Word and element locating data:

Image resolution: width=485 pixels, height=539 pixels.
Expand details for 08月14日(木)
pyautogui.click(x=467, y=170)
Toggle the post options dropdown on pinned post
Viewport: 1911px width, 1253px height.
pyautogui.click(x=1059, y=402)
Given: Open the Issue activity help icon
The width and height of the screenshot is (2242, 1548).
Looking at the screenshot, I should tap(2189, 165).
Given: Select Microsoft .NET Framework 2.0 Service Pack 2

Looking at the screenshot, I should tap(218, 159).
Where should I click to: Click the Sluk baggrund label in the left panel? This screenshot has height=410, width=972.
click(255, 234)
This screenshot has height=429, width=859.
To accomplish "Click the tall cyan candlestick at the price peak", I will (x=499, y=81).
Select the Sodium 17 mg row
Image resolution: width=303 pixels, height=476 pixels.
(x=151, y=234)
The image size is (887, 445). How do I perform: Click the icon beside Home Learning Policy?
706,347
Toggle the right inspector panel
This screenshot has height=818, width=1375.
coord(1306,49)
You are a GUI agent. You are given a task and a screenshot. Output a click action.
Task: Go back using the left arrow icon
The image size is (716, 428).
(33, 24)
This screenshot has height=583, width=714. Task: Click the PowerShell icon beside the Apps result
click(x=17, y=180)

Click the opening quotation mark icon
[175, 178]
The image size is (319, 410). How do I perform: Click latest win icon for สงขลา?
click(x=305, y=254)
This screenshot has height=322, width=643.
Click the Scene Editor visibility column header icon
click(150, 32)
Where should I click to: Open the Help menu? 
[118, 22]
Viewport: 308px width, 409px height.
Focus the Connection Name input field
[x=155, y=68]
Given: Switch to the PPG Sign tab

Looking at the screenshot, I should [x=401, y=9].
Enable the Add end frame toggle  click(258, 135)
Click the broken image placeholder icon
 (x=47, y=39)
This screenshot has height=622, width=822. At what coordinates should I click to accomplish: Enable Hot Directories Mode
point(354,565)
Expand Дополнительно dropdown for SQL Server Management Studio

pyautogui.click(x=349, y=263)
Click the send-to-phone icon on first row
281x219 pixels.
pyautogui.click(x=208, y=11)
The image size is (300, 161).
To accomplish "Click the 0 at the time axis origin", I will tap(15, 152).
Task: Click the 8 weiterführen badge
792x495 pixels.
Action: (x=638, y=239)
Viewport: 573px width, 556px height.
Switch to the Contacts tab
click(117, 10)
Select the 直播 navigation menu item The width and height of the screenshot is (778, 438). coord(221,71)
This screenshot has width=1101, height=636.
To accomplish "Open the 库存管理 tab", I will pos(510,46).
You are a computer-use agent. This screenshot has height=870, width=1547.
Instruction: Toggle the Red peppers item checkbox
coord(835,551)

What to work on =
Copy out the lines above from the one containing "Click the opening quotation mark icon" through the one containing "will tap(15, 152).", both included, with nothing changed.

Output of the task =
Click the opening quotation mark icon
[175, 178]
The image size is (319, 410). How do I perform: Click latest win icon for สงขลา?
click(x=305, y=254)
This screenshot has height=322, width=643.
Click the Scene Editor visibility column header icon
click(150, 32)
Where should I click to: Open the Help menu? 
[118, 22]
Viewport: 308px width, 409px height.
Focus the Connection Name input field
[x=155, y=68]
Given: Switch to the PPG Sign tab

Looking at the screenshot, I should [x=401, y=9].
Enable the Add end frame toggle  click(258, 135)
Click the broken image placeholder icon
 (x=47, y=39)
This screenshot has height=622, width=822. At what coordinates should I click to accomplish: Enable Hot Directories Mode
point(354,565)
Expand Дополнительно dropdown for SQL Server Management Studio

pyautogui.click(x=349, y=263)
Click the send-to-phone icon on first row
281x219 pixels.
pyautogui.click(x=208, y=11)
The image size is (300, 161).
To accomplish "Click the 0 at the time axis origin", I will tap(15, 152).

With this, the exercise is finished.